▶ _Objective 1_:
Restate word for word the part of the article on the Savage Garden song "Universe" that begins at the words "Audio video" and stops after the words "the United States.".

Single by Savage Garden

from the album Savage Garden
- B-side: "Love Can Move You"; "This Side of Me";
- Released: 20 October 1997
- Genre: Pop
- Length: 4:21
- Label: Roadshow Music
- Songwriters: Darren Hayes; Daniel Jones;
- Producer: Mike Pela

Savage Garden singles chronology
| "Break Me Shake Me" (1997) | "Universe" (1997) | "Santa Monica" (1998) |

Audio video
- "Universe" on YouTube

= Universe (Savage Garden song) =

"Universe" is the fifth single taken from Australian pop duo Savage Garden's self titled debut album, released in Australia on 20 October 1997. The version of B-side "This Side of Me" that appears on the single release is roughly twenty seconds shorter than other released versions. This is the version that was originally intended for release.

==Background==
"Universe" was released as a single on 20 October 1997, exclusively in Australia, as at the time, "To the Moon and Back" had only just been released in Europe, the United Kingdom and the United States.

▶ _Objective 2_:
Quote the lines of the records below exactly, starting at the line that has "CONTACT (931, 58)" and continuing through the final line of the records.

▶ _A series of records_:
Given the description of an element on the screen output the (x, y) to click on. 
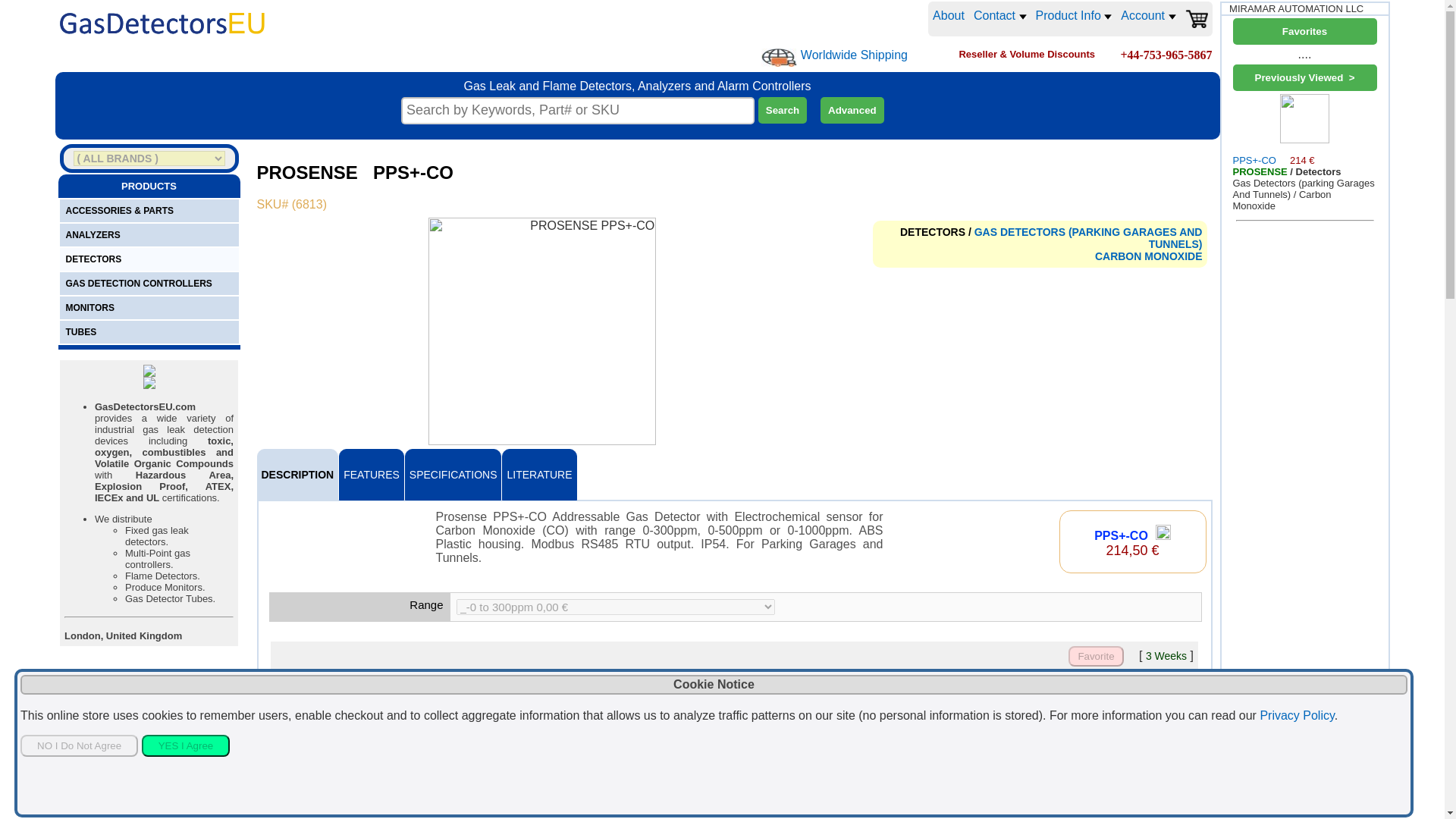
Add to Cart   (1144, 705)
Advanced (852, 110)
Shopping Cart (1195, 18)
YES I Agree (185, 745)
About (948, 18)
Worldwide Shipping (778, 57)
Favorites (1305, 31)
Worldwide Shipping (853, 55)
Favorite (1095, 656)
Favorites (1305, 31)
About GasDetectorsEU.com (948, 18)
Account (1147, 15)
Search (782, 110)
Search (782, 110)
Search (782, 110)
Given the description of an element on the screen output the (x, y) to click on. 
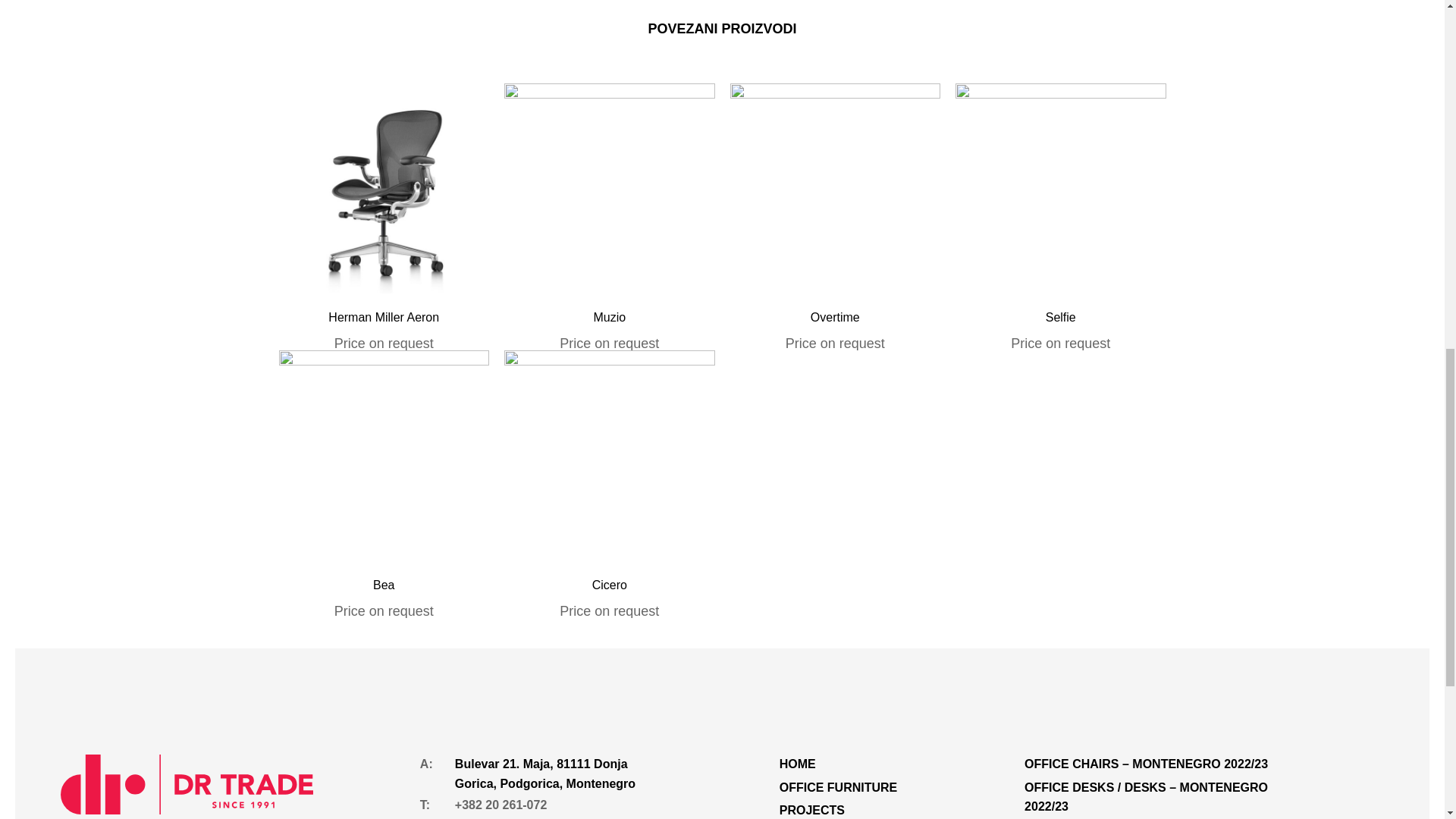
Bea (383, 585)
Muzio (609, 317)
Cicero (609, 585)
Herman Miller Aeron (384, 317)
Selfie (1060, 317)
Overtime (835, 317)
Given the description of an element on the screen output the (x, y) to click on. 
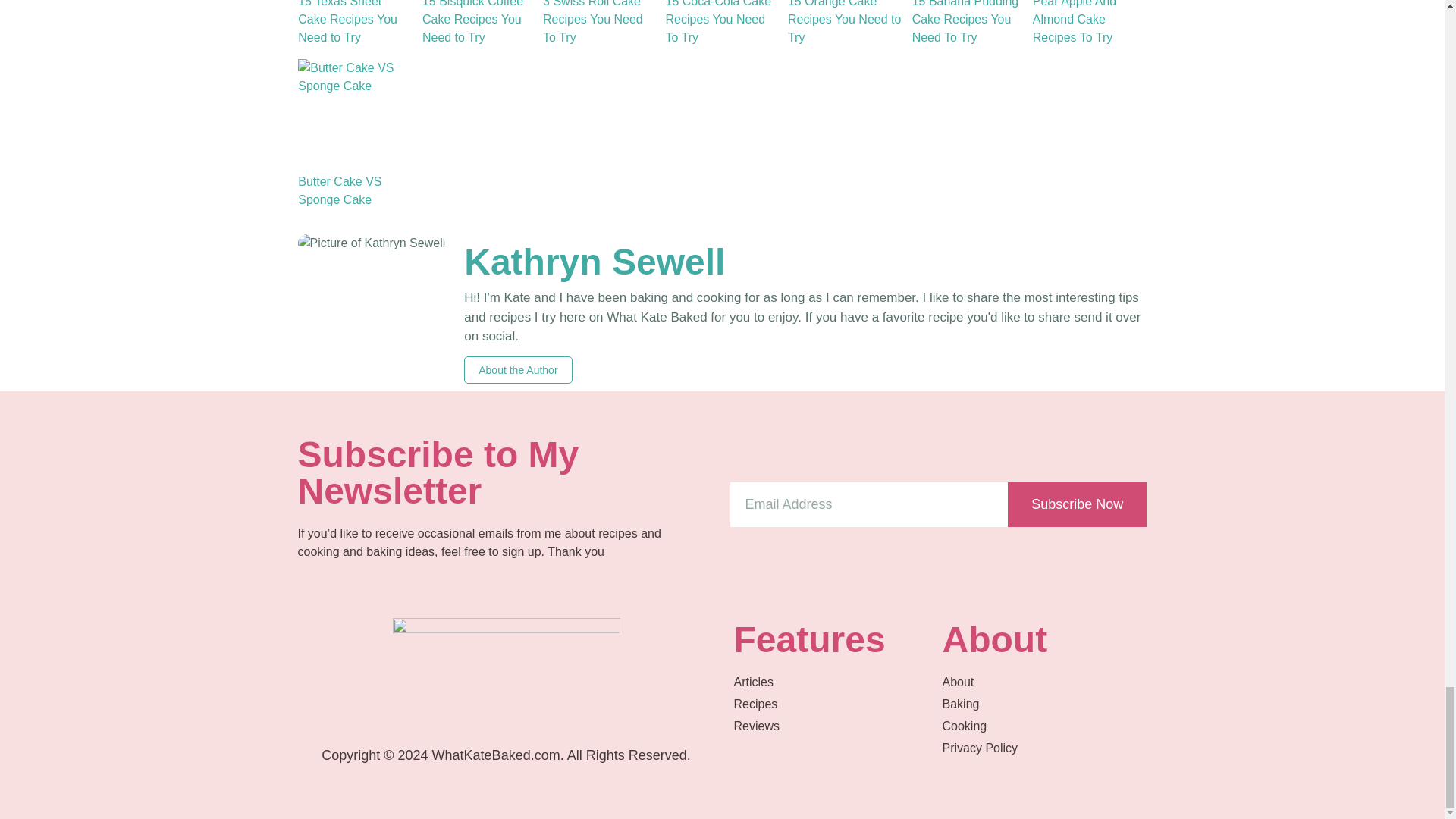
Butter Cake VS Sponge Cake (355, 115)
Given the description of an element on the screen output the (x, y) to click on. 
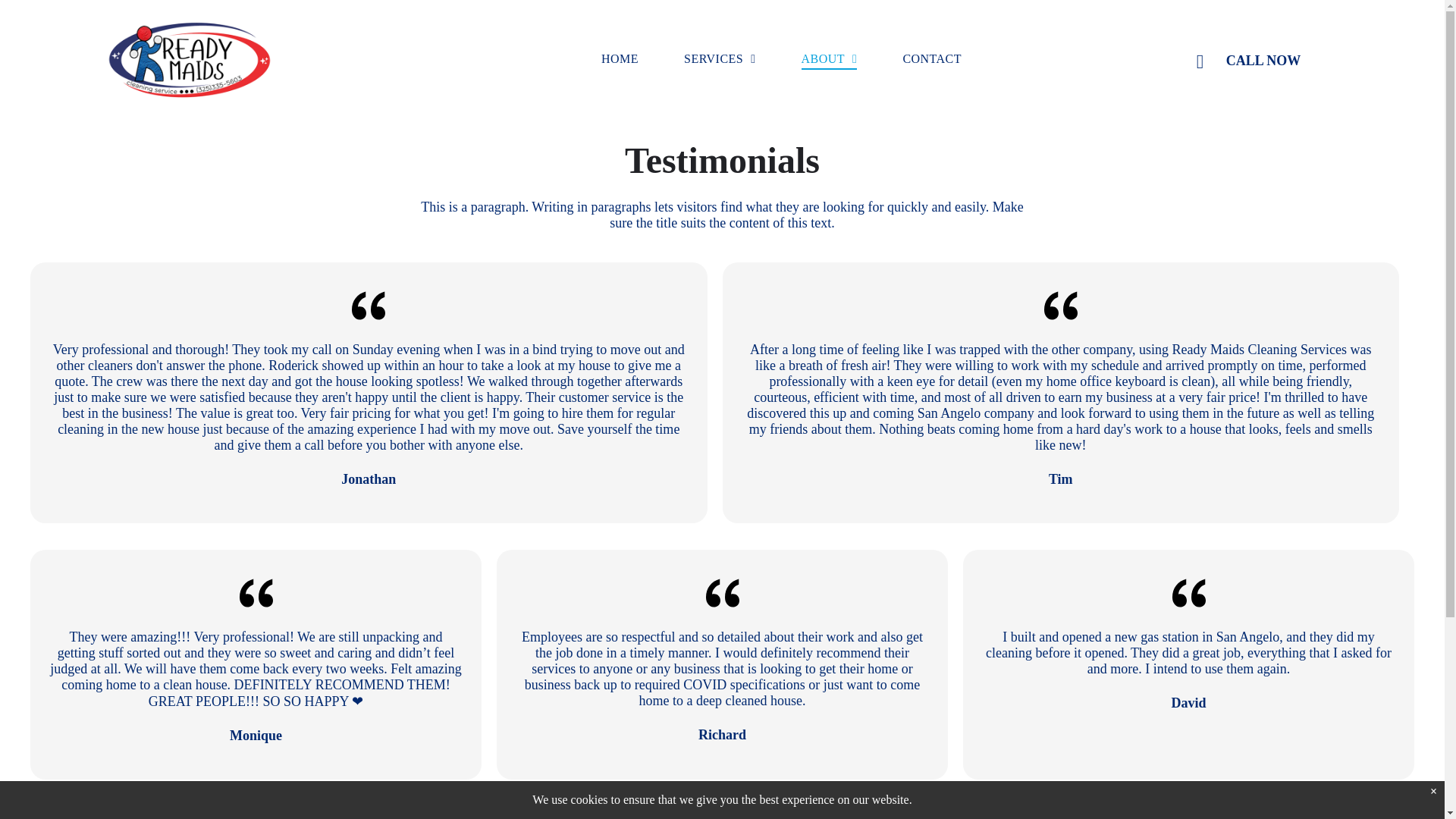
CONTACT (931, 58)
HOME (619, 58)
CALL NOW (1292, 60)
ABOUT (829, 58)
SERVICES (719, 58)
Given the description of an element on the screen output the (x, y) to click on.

▶ _Task result 1_:
Audio video
- "Universe" on YouTube

= Universe (Savage Garden song) =

"Universe" is the fifth single taken from Australian pop duo Savage Garden's self titled debut album, released in Australia on 20 October 1997. The version of B-side "This Side of Me" that appears on the single release is roughly twenty seconds shorter than other released versions. This is the version that was originally intended for release.

==Background==
"Universe" was released as a single on 20 October 1997, exclusively in Australia, as at the time, "To the Moon and Back" had only just been released in Europe, the United Kingdom and the United States.

▶ _Task result 2_:
CONTACT (931, 58)
HOME (619, 58)
CALL NOW (1292, 60)
ABOUT (829, 58)
SERVICES (719, 58)
Given the description of an element on the screen output the (x, y) to click on.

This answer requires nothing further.